The works’ relation to the theme of the body is directly connected with this extended sense of presence. All Scanlan’s objects derive from his own living space, where they serve in the maintenance and organization of his home. Bathroom Floor, for instance, contains information about the size and shape of his bathroom, and thus points beyond the work to the artist himself as a private person. But in contrast to, say, the studio floor that Reinhard Mucha installed as part of his work for the 1990 Venice Biennale—taking possession of a space, the German pavilion, by transferring part of his own private sphere there—Scanlan’s floor also refers to the private space of the viewer. And where Jürgen Drescher built a floor into a construction that acted as both painting and sculpture, Scanlan chooses to deemphasize the pictorial qualities of his objects. He lets them work unobtrusively. Again, neither Mucha’s nor Drescher’s floor evokes the presence or the absence of other objects or bodies. But Scanlan’s objects take their presence from the absence of typical bathroom furniture—washstand, toilet, tub—and in particular of the body cared for in the bathroom: the body that actually uses a space, defining itself by activity (unlike the passive observer of the art object). Physical presence becomes the standard that determines meaning.

And physical presence in these works only increases with their isolation as art, which is the precondition of their estrangement. Perhaps one could characterize the presence of Scanlan’s objects in the art context as a “stage presence,” in Michael Fried’s words, or as a form of changing state. Such change of state encompasses both the newly revealed uses, functional potentials, and material transformations that result from Scanlan’s treatment of the object, on the one hand, and the objects’ role as indicators of a thought process, on the other. All of the works take root in the artist’s daily life. He combines in his own person the dual contexts of art and life—or at least asks himself how they can be combined, what proportions obtain between the artist as launderer, cook, worker, and private person, and the artist as artist, and also as businessman. To what extent, he asks, can a distinction be made between the reality of daily experience and that of mediated artistic experience? To what extent and where do the two overlap?
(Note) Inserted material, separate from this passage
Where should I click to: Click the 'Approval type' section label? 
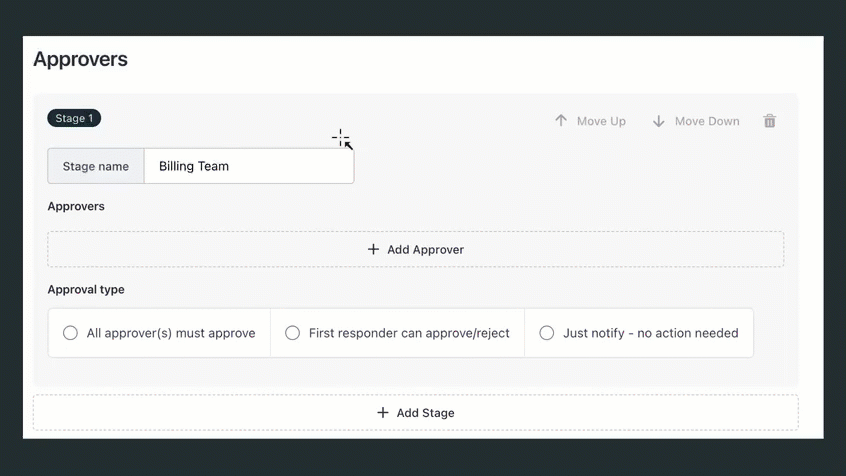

Although Scanlan’s modes of production by themselves would distinguish his work from the Duchampian readymade and its ’80s variations, it is the change of state, potentially only temporary, that decisively defines the distinction. Instead of focusing on the determinants of artistically mediated, art-producing reality and everyday reality, Scanlan’s objects broaden the inquiry to ask what kind of relationships his objects spawn between users (viewers) and the social and architectural spatial context.

Sabine B. Vogel is a critic who lives in Düsseldorf.

Translated from the German by Leslie Strickland.